It is so easy to feel inadequate as a mother. A goal of perfection is one we will fail to achieve every day. Strive to be better, not perfect. A mom who is  “good enough” satisfies all the basic physical and emotional needs of her child. We can succeed at that, but it is impossible to meet some external standard of “the perfect mom.” What does that even mean? Our goals evolve and change. What is important to us changes. What you thought it meant to be a good parent before having kids is likely different once you have them. The basics, however, stay the same. Kids need to feel a  connection and be safe. Just having the awareness and willingness to be better shows you care and want to do your best.

Take care of yourself.

Self-compassion and self-care are part of acknowledging that this is a life-changing, difficult experience, one that has an amazing gain but also loss. It is important to acknowledge that things are changing. Be patient and kind to yourself. Don’t be ashamed of your feelings. Acknowledge that you feel exhausted, hopeless and isolated sometimes, and let that go. Without self-compassion we may block that and pretend it isn’t happening because it is too shameful. Recognize that this is not unique to you and that many people are going through the same thing. It doesn’t make you a bad person or a bad mother.

It can be hard to make time for yourself when you have a baby. Just do small things. Ask for help so you can go for a short walk, take a shower or read a book. Taking a break helps you recharge for yourself and your child, and helps maintain your coping skills. I’ve heard from multiple clients that taking time to go out with a friend helps them be more present and energized when they come home. “I’ve taken care of myself now I’m ready to take care of you again.” It is hard to parent for 12 hours a day without some adult time and some “me” time.

Become a team with your partner in raising a child.
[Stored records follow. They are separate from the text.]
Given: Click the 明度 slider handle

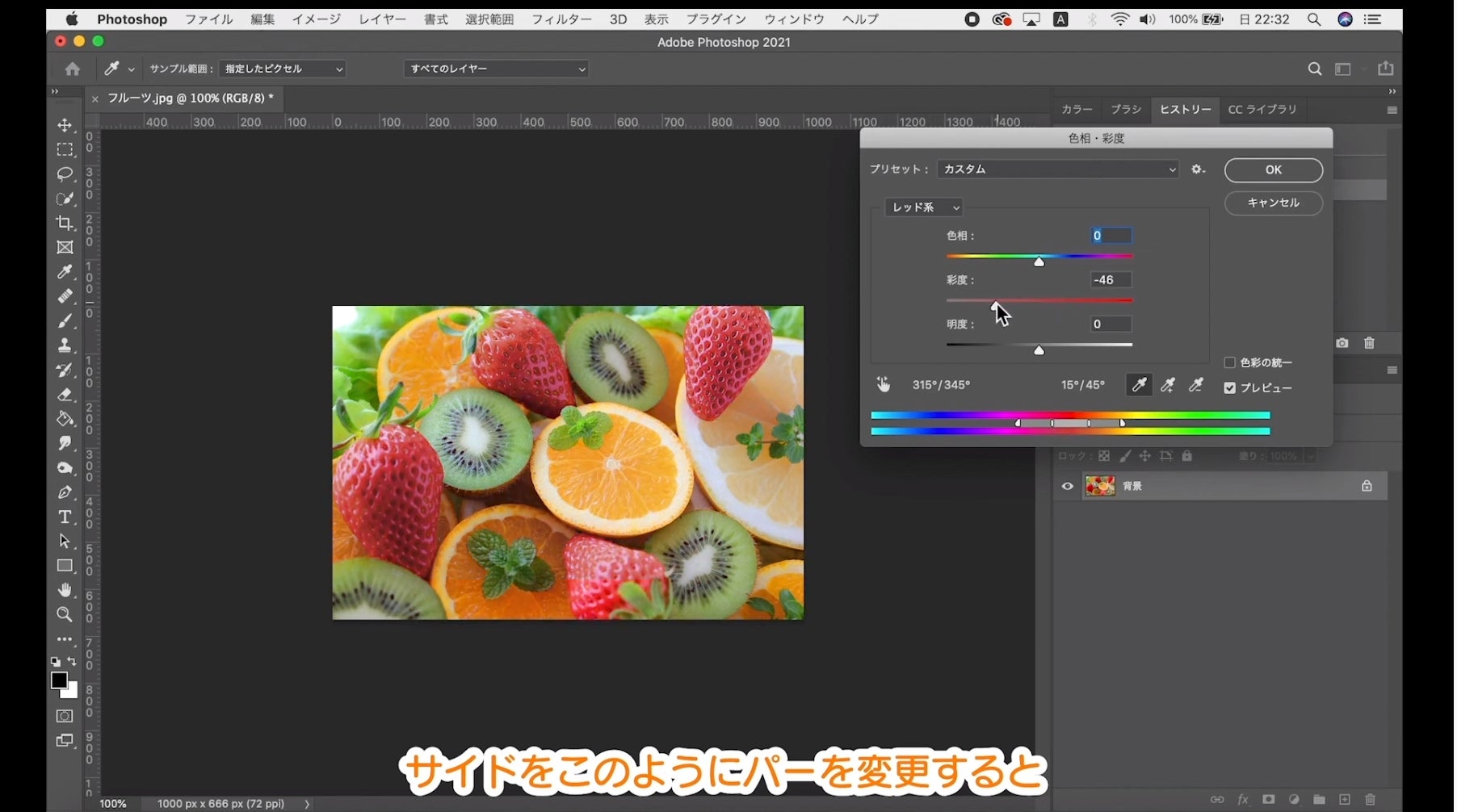Looking at the screenshot, I should (1039, 350).
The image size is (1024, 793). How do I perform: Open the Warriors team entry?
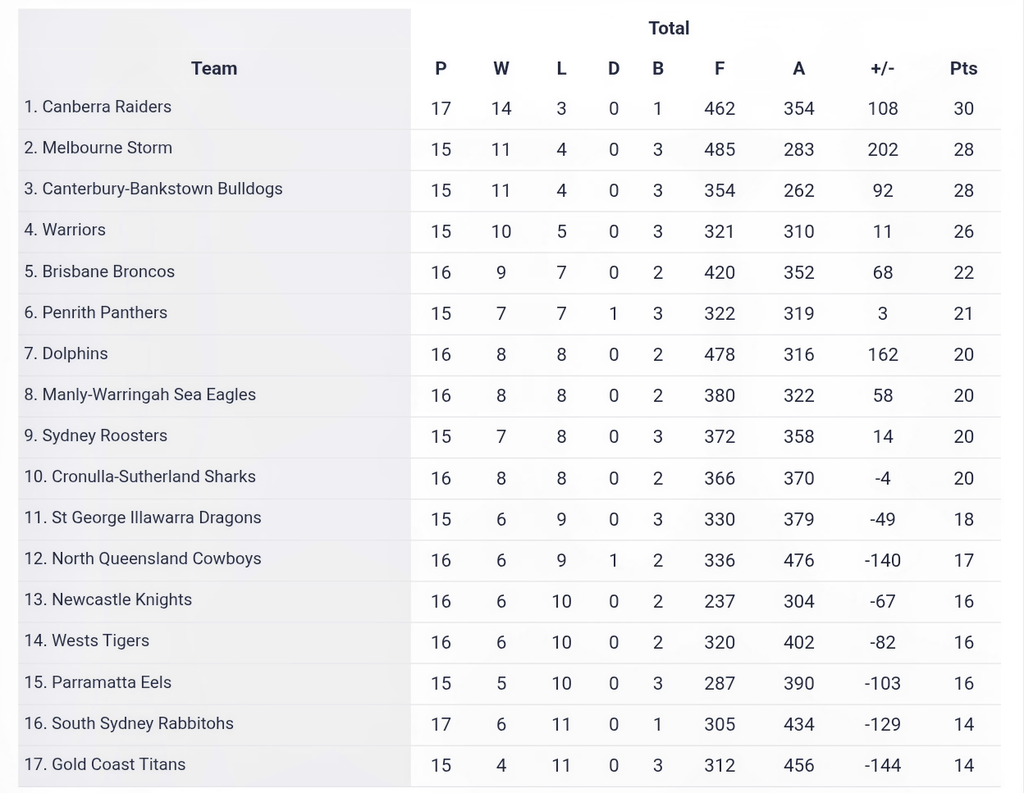coord(65,230)
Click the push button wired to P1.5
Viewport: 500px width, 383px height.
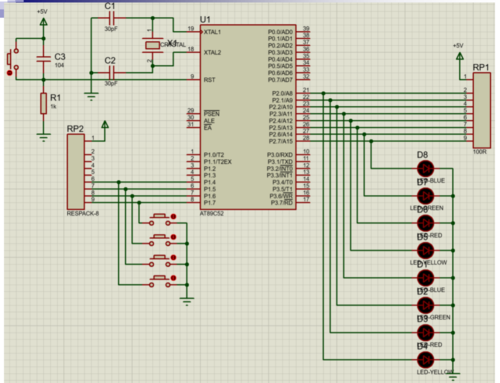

For those who are in relationships it is so important to discuss the new reality and role division. Couples therapy can be helpful in establishing healthy communication. Patterns of partnerships are sometimes established by the time you have a baby, but can be improved. Establish new rules for the family to avoid resentment and contempt for one another. Work as a team so that the mom feels like she can ask for support, particularly when she is not working and the partner is the one making the money.

All couples are different. The goal is for both partners to feel good about the agreement so no one feels taken advantage of. It is tricky but, with communication, not impossible, to find just the right balance.


Need help?

If you would like to speak to a therapist about new motherhood or any issues you are having, contact Maria Droste Access Center at 303-867-4600.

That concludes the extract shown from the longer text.